Crockpot Hashbrown Casserole

This incredibly easy crockpot hashbrown casserole transforms simple ingredients into the ultimate comfort food! Frozen hashbrowns get smothered in a rich, creamy mixture of cheese, sour cream, and cream of mushroom soup, then slow-cooked to golden perfection. The hands-off cooking method makes this ideal for busy weeknights, holiday gatherings, or meal prep. Customize with bacon, vegetables, or different cheeses to suit your taste. With options for vegan, gluten-free, and keto diets, everyone can enjoy this crowd-pleasing side dish that serves 8-10 people and requires just 15 minutes of prep time.
Prep Time 15 minutes
Cook Time 4 hours
Total Time 4 hours 15 minutes
Course Dinner, Lunch, Main Course, Side Dish
Cuisine American
Servings 8
Calories 285 kcal

Equipment

Ingredients
  

  • 2 lbs frozen hashbrowns shredded
  • 1 can 10.5 oz cream of mushroom soup
  • 1 cup sour cream
  • 2 cups sharp cheddar cheese shredded
  • 1/2 cup butter melted
  • 1/2 cup yellow onion diced
  • 1 tsp garlic powder
  • 1 tsp salt
  • 1/2 tsp black pepper
  • 1/2 cup green onions chopped (for garnish)
  • 1 cup cornflakes crushed (optional topping)

Instructions
 

Step 1: Prep Your Crockpot

  • Start by spraying your 6-quart crockpot with non-stick cooking spray. This crucial step ensures your crockpot hashbrown casserole won't stick to the sides, making cleanup a breeze later.

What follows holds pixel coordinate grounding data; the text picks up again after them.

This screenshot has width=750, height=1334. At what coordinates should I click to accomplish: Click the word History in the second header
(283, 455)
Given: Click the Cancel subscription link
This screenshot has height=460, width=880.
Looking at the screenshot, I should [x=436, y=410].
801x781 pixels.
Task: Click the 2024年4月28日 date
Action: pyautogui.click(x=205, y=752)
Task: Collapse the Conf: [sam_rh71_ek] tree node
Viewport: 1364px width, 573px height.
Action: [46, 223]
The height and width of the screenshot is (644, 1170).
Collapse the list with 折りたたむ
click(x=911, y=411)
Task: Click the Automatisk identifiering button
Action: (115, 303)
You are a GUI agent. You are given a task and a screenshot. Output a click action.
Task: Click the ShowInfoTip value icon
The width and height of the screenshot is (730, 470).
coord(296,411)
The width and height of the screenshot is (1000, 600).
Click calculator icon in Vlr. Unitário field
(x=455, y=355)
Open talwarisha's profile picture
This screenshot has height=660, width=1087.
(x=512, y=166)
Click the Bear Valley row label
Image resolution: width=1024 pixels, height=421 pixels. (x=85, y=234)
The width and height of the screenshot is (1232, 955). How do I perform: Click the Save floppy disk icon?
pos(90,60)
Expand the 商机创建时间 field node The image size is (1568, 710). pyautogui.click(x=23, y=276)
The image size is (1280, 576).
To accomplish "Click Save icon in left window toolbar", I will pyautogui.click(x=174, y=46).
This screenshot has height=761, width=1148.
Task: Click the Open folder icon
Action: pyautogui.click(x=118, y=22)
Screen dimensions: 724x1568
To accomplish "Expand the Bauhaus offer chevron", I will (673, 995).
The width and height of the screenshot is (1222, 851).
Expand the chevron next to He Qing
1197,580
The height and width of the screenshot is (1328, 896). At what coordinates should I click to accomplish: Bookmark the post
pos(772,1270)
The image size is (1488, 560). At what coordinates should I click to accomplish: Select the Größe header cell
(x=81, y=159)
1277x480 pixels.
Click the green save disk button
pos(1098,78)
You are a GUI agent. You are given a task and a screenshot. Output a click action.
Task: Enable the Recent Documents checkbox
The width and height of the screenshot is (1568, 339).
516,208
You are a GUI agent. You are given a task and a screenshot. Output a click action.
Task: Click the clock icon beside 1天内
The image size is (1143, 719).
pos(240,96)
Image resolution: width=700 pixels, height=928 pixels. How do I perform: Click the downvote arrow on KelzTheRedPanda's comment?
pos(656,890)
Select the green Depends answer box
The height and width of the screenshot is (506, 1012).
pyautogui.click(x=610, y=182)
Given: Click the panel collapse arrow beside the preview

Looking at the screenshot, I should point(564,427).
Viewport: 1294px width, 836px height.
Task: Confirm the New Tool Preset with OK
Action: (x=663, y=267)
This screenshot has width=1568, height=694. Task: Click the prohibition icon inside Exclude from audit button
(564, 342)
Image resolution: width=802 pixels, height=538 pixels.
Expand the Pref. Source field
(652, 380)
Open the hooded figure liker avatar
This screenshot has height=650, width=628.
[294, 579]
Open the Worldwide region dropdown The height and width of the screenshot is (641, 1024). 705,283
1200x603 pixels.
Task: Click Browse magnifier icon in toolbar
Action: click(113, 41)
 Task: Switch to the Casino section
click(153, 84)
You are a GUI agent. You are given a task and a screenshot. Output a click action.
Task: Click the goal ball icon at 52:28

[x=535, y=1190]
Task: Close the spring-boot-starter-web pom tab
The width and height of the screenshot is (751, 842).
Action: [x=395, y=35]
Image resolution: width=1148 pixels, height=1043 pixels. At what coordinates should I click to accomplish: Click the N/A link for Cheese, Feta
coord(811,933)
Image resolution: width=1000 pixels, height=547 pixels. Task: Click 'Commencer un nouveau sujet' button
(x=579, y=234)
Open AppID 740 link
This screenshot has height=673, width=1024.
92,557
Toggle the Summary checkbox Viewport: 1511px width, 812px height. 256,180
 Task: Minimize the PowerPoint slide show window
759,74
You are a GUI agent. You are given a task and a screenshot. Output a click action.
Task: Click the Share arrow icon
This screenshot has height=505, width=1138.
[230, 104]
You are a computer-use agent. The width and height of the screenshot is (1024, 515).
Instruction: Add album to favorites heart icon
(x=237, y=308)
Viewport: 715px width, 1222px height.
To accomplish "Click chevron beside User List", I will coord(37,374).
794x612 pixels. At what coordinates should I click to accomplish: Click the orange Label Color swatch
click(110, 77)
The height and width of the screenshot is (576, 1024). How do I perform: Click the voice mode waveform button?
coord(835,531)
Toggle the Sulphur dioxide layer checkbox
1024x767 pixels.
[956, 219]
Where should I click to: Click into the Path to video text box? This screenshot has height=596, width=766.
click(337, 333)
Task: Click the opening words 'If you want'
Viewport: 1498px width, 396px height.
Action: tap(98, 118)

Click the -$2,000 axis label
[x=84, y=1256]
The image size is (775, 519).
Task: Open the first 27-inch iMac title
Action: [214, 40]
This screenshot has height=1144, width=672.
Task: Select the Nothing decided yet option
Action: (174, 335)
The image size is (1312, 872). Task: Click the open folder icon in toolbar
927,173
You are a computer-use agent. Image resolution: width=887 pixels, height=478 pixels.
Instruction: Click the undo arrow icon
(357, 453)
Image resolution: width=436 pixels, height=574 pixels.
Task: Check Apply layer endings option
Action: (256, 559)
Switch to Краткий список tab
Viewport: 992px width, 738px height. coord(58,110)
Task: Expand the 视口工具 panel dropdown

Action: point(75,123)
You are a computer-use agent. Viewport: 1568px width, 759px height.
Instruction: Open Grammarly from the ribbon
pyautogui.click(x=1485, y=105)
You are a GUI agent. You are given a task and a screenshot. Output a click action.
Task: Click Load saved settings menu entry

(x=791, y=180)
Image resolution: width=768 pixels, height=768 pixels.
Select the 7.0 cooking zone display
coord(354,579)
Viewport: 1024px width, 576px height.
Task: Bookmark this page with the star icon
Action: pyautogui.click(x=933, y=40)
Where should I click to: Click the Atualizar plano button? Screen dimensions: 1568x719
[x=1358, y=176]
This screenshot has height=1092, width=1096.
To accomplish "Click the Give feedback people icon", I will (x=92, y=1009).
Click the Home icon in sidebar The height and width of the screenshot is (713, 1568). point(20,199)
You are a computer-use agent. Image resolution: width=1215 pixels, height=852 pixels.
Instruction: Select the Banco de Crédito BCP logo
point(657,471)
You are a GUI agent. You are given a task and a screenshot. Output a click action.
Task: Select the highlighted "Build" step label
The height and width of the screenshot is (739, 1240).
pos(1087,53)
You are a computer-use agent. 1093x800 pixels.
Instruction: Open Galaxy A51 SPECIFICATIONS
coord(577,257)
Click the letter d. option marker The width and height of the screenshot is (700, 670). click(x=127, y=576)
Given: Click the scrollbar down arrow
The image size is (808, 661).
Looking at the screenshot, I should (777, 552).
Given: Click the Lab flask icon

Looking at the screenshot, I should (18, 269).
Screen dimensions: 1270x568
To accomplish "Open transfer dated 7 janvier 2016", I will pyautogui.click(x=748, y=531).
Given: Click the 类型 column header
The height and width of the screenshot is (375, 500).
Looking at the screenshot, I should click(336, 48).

Step 2: Mix the Creamy Base

  • In a large mixing bowl, combine the cream of mushroom soup, sour cream, melted butter, diced onion, garlic powder, salt, and pepper. Whisk everything together until you have a smooth, creamy mixture that will coat every hashbrown perfectly.

Step 3: Add the Stars of the Show

  • Fold in the frozen hashbrowns and 1.5 cups of the shredded cheddar cheese, reserving the remaining cheese for later. Make sure every hashbrown is well-coated with that delicious creamy mixture.

Step 4: Transfer to Crockpot

  • Pour the entire mixture into your prepared crockpot, spreading it evenly. This is where the magic begins – your crockpot hashbrown casserole is now ready for its slow-cooking transformation!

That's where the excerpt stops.